Getting Started with Cerebras CSL¶
Cerebras CSL (Cerebras System Language) is a low-level kernel programming language designed for the Cerebras system. It enables users to write code that runs on individual Processing Elements (PEs) and to define the placement of programs and the routing of data on the Wafer-Scale Engine (WSE).
To develop programs for the Cerebras system, users create two main components:
- Device Code: Written in CSL, this code executes directly on the Cerebras system.
- Host Code: Written in Python, this code leverages Cerebras APIs to facilitate data movement and execute functions on the Cerebras system. CSL includes libraries for a variety of commonly used primitive operations, such as broadcasting, gathering, and scattering data across rows or columns of PEs.
The Cerebras SDK can be utilized in two primary modes: 1. Simulator Mode: For testing and debugging programs without access to physical hardware. 2. Appliance Mode: For executing programs on the actual Cerebras hardware.
For a comprehensive overview of the Cerebras SDK, refer to the Cerebras SDK Documentation.
SDK with Simulator¶
The Cerebras SDK relies on a Singularity container and associated scripts to execute CSL code on a simulator.

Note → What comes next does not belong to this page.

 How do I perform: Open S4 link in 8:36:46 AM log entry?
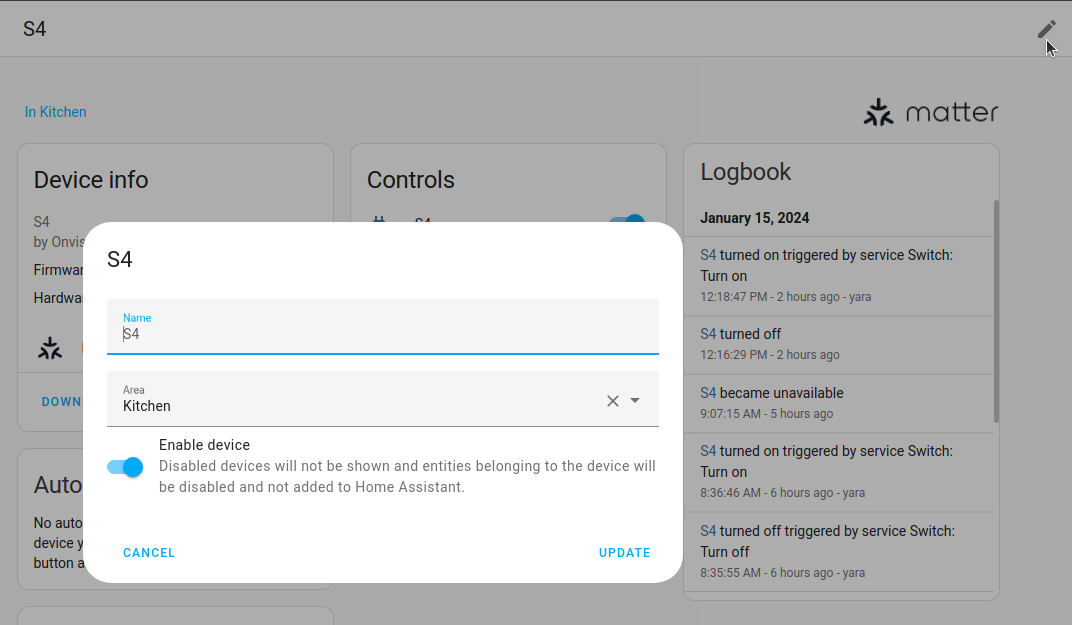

On the login node, the Cerebras SDK is available at /software/cerebras/cs_sdk
for your convenience. You can copy it to your $HOME
directory, add it to your $PATH
, and you’re ready to get started.
To verify that the SDK is installed correctly, execute the command: cslc --help
Examples¶
We will use examples from the csl-examples
repository provided by Cerebras. To get these examples, clone the repository into your desired directory:
Sample Output
$ bash commands.sh
INFO: Using SIF: /software/cerebras/cs_sdk-1.2.0/sdk-cbcore-202406260214-3-f03c8e31.sif
INFO: User's specified CSL_IMPORT_PATH=
NOTE: CSL_IMPORT_PATH accepts colon separated list of paths generated by 'realpath <path>'
compile successful
INFO: Using SIF: /software/cerebras/cs_sdk-1.2.0/sdk-cbcore-202406260214-3-f03c8e31.sif
SUCCESS
SDK GUI¶
You can use the SDK Debug GUI to analyze and gain insights into your code execution. For detailed instructions, refer to the SDK GUI documentation.

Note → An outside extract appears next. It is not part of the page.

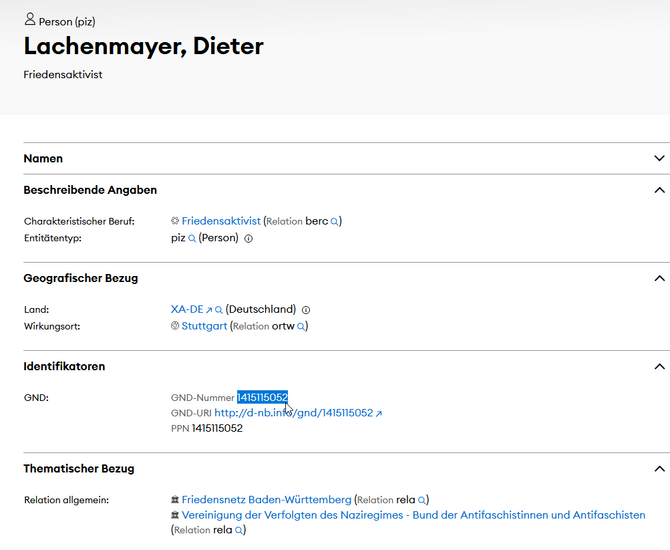Click external link arrow after XA-DE
This screenshot has width=670, height=550.
209,310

To launch the SDK Debug GUI, run the following commands:
Sample Output
> sdk_debug_shell visualize
INFO: Using SIF: /software/cerebras/cs_sdk-1.2.0/sdk-cbcore-202406260214-3-f03c8e31.sif
INFO: User's specified CSL_IMPORT_PATH=
NOTE: CSL_IMPORT_PATH accepts colon separated list of paths generated by 'realpath <path>'
Click this link to open URL: http://cer-login-02.ai.alcf.anl.gov:8000/sdk-gui
Click this link to open URL: http://140.221.80.28:8000/sdk-gui
Press Ctrl-C to exit
To access the GUI from your local computer, forward port 8000 from the login node to your local machine and open the following URL in your web browser: http://localhost:8000/sdk-gui/
SDK with Appliance Mode¶
Examples currently not working
With the release of the Cerebras SDK version 2.4.0, the examples in the below tutorial are known to be broken on the CS-2. A fix and updates are forthcoming.
Appliance Mode enables running code directly on the Cerebras Wafer-Scale Cluster. In addition to the containerized Singularity build of the Cerebras SDK, the SDK also supports operations on Cerebras Wafer-Scale Clusters running in appliance mode.
Setup¶
Create Virtual Environment: Follow these steps to set up the virtual environment for the Cerebras SDK:
Install SDK Packages: Install the cerebras_appliance
and cerebras_sdk
Python packages in the virtual environment, specifying the appropriate Cerebras Software release:
Examples¶
We will use examples from the csl-examples
repository provided by Cerebras. To access these examples, clone the repository into your desired directory:
Compile Code¶
Use the following compile.py
script to compile the code in the respective example directory:
Sample Output
$ python compile.py
2023-10-11 00:55:33,107 DEBUG ClusterClient: server=10.140.65.35:443, authority=cluster-server.cerebras1.lab.alcf.anl.gov, cert=/opt/cerebras/certs/tls.crt, client-lease-strategy=0, heartbeat_options=HeartBeatOptions(cycle_seconds=10, cycle_threshold=12, lease_duration_seconds_override=0), options=[('grpc.service_config', '{"methodConfig": [{"name": [{"service": "cluster.cluster_mgmt_pb.ClusterManagement"}], "retryPolicy": {"maxAttempts": 3, "initialBackoff": "3s", "maxBackoff": "10s", "backoffMultiplier": 2, "retryableStatusCodes": ["UNAVAILABLE"]}}]}'), ('grpc.enable_retries', 1), ('grpc.default_authority', 'cluster-server.cerebras1.lab.alcf.anl.gov')]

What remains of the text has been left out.